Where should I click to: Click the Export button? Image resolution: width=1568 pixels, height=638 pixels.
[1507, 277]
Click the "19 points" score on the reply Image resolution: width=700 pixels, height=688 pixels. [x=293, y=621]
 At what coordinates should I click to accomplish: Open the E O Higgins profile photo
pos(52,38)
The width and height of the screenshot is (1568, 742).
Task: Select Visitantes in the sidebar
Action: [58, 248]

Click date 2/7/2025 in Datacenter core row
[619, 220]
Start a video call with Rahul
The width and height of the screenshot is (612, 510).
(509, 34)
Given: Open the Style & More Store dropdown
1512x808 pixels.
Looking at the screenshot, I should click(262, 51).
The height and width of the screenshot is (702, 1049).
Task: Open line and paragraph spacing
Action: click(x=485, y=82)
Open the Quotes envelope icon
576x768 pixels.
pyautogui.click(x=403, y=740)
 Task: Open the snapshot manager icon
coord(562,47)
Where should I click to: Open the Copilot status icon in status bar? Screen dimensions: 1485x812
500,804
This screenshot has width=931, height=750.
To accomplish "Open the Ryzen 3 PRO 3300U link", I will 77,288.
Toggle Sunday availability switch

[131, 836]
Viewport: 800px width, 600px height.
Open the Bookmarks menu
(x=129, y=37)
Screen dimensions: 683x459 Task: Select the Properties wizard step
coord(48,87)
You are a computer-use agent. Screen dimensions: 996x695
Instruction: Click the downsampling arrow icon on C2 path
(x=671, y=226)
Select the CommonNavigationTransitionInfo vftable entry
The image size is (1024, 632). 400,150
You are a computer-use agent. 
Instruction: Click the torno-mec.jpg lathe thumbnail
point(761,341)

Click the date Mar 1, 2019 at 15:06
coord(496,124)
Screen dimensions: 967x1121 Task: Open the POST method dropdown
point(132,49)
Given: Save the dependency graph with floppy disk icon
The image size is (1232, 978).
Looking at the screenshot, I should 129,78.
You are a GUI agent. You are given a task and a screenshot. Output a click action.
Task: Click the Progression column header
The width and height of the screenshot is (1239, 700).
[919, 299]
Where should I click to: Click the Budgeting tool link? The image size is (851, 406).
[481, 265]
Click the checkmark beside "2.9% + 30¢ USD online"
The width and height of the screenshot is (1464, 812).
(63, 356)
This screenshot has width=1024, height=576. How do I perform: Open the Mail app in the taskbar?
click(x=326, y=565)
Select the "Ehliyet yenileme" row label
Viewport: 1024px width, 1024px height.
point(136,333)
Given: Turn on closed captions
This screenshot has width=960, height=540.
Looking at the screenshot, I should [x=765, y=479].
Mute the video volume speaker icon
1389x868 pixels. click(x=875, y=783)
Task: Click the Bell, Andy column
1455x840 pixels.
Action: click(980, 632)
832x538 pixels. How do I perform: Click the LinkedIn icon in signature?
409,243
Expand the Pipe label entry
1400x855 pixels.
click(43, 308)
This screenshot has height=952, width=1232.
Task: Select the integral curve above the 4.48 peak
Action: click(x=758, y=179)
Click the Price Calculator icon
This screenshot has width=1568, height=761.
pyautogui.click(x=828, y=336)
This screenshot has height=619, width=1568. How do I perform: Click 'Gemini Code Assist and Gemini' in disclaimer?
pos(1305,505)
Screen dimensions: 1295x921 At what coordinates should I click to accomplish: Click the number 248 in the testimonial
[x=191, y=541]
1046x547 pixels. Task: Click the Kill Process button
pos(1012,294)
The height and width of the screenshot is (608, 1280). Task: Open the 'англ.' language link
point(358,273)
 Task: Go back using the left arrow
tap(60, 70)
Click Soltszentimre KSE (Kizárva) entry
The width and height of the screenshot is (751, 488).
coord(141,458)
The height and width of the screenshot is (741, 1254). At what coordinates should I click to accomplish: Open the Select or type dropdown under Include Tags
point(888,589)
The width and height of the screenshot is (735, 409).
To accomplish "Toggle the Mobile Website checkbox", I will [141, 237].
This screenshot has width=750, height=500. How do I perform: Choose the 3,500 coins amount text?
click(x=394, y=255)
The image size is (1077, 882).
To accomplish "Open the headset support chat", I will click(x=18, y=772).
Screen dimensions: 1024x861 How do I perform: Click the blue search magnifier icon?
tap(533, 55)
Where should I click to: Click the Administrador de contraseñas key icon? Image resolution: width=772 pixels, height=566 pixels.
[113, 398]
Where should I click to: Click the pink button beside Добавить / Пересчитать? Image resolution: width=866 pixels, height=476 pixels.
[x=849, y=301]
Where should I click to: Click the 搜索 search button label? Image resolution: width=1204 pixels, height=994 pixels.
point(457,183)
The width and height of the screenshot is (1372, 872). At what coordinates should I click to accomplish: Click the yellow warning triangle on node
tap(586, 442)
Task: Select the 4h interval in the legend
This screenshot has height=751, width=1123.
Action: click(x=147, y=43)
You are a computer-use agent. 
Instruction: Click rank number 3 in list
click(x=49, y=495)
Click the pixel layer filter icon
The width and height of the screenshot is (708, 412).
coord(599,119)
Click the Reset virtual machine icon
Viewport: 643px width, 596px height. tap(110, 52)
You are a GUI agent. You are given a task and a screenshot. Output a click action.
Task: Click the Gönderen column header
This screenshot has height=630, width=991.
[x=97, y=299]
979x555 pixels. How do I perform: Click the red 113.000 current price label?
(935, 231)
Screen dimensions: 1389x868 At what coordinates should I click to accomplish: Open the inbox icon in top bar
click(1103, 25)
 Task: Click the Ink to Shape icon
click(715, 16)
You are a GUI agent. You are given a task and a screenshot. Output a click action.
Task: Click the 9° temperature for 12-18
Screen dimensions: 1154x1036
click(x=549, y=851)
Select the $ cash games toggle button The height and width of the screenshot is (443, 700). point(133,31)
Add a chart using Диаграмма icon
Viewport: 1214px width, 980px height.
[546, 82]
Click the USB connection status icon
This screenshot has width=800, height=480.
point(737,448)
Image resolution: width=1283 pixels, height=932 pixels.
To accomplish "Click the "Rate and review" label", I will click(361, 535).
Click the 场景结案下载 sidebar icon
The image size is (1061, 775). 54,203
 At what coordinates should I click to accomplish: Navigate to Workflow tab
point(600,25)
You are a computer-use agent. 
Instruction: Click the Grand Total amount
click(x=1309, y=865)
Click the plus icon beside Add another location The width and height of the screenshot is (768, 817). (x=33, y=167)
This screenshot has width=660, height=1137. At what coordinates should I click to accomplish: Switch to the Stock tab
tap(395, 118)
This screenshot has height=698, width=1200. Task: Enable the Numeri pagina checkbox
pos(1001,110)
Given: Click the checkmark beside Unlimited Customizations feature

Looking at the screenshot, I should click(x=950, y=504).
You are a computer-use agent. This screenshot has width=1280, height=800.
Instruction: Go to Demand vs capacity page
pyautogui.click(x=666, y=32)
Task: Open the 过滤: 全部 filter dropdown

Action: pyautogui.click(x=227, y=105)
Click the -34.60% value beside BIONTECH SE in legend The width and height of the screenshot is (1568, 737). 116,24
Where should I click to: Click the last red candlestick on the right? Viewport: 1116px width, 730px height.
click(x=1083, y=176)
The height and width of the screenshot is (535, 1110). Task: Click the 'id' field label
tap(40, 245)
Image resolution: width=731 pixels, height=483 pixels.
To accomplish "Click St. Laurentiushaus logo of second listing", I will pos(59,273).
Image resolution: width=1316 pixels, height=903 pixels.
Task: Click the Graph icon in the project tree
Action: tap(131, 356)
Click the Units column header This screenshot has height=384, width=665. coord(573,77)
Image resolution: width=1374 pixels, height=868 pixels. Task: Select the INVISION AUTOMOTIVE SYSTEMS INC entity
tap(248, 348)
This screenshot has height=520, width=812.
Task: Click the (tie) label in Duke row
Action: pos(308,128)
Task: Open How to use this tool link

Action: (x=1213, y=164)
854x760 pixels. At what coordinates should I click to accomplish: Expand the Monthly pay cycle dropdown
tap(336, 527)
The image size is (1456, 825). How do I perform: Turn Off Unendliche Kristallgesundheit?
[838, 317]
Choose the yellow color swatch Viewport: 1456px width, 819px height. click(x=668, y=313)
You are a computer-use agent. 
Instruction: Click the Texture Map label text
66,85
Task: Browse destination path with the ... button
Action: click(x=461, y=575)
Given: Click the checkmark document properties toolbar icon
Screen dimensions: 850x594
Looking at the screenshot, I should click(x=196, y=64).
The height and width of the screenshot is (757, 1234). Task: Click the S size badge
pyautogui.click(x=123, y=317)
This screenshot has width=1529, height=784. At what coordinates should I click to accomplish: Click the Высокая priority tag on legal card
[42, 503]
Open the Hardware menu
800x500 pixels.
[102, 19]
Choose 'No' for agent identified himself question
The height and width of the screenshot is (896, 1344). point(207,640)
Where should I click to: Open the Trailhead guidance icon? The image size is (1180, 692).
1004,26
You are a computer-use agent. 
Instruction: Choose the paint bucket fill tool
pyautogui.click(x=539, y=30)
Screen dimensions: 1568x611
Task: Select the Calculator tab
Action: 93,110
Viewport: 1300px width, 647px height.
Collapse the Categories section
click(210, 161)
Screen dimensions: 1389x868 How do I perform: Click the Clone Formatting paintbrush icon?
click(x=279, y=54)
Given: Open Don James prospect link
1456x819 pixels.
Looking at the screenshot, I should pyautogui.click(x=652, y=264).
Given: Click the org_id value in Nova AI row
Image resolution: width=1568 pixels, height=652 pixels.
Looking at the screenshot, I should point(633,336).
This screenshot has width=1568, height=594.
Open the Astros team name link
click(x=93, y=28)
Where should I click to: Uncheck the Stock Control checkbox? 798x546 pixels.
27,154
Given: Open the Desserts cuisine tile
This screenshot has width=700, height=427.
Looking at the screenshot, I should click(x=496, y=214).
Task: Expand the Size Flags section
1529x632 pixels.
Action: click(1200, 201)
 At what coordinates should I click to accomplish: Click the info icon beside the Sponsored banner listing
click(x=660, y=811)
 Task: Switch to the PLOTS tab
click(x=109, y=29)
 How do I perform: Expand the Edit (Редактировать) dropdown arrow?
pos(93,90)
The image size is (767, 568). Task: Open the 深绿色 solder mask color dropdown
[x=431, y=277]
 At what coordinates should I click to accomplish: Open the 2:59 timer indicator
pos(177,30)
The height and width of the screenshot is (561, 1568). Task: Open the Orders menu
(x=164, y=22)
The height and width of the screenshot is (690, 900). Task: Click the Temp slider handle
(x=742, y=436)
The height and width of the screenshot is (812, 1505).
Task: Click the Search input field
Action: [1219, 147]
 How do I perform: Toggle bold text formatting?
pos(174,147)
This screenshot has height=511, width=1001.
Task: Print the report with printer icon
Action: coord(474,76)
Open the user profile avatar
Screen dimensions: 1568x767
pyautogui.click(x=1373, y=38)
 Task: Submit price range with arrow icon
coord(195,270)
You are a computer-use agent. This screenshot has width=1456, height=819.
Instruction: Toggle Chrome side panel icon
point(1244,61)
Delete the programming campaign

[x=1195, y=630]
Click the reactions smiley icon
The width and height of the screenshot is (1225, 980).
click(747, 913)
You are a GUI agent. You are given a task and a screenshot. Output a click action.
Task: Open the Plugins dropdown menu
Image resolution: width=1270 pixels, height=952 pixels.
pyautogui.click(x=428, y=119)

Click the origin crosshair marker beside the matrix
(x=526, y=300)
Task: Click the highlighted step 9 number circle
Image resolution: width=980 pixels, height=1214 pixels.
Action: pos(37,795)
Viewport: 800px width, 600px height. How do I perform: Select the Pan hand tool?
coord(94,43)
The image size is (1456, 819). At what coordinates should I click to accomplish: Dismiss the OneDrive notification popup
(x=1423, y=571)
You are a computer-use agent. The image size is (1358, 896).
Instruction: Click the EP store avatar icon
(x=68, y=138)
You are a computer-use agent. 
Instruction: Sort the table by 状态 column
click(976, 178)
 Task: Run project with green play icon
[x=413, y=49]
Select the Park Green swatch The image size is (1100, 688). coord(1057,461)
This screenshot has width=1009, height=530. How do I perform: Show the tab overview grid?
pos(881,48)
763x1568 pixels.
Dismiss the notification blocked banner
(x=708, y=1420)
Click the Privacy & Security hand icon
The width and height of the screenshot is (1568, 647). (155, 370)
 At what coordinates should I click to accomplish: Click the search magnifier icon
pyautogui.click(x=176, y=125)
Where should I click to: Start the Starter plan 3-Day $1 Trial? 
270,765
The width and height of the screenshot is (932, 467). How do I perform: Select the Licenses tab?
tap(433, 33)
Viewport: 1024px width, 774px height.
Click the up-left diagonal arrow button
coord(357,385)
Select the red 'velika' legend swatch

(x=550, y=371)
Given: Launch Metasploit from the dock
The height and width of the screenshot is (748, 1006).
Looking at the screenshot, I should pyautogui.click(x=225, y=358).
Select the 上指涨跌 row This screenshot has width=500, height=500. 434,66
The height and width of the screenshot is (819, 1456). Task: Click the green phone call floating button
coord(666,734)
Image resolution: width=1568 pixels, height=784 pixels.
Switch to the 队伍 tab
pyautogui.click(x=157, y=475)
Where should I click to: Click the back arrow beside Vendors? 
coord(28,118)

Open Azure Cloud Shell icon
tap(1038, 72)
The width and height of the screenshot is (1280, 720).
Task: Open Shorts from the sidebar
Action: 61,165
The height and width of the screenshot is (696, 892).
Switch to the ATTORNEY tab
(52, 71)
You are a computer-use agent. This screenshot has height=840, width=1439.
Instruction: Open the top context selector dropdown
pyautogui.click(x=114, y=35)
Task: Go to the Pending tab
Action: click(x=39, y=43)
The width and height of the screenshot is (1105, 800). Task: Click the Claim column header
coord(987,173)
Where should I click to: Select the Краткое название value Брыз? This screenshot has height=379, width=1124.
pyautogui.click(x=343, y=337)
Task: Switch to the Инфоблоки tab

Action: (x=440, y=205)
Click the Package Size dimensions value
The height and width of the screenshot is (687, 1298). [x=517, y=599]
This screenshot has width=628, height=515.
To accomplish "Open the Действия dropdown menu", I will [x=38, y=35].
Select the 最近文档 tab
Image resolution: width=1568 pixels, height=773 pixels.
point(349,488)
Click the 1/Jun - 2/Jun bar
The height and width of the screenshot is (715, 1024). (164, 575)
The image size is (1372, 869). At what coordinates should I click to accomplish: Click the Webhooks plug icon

━━━━━━

(WHAT IS NEEDED)
Starting at the first line of the entries and ending after the line that contains "Action: [58, 248]", output those lines as a numbered list, leaving out any blank lines.

(EXERCISE ANSWER)
1. Where should I click to: Click the Export button? Image resolution: width=1568 pixels, height=638 pixels.
2. [1507, 277]
3. Click the "19 points" score on the reply Image resolution: width=700 pixels, height=688 pixels. [x=293, y=621]
4.  At what coordinates should I click to accomplish: Open the E O Higgins profile photo
5. pos(52,38)
6. The width and height of the screenshot is (1568, 742).
7. Task: Select Visitantes in the sidebar
8. Action: [58, 248]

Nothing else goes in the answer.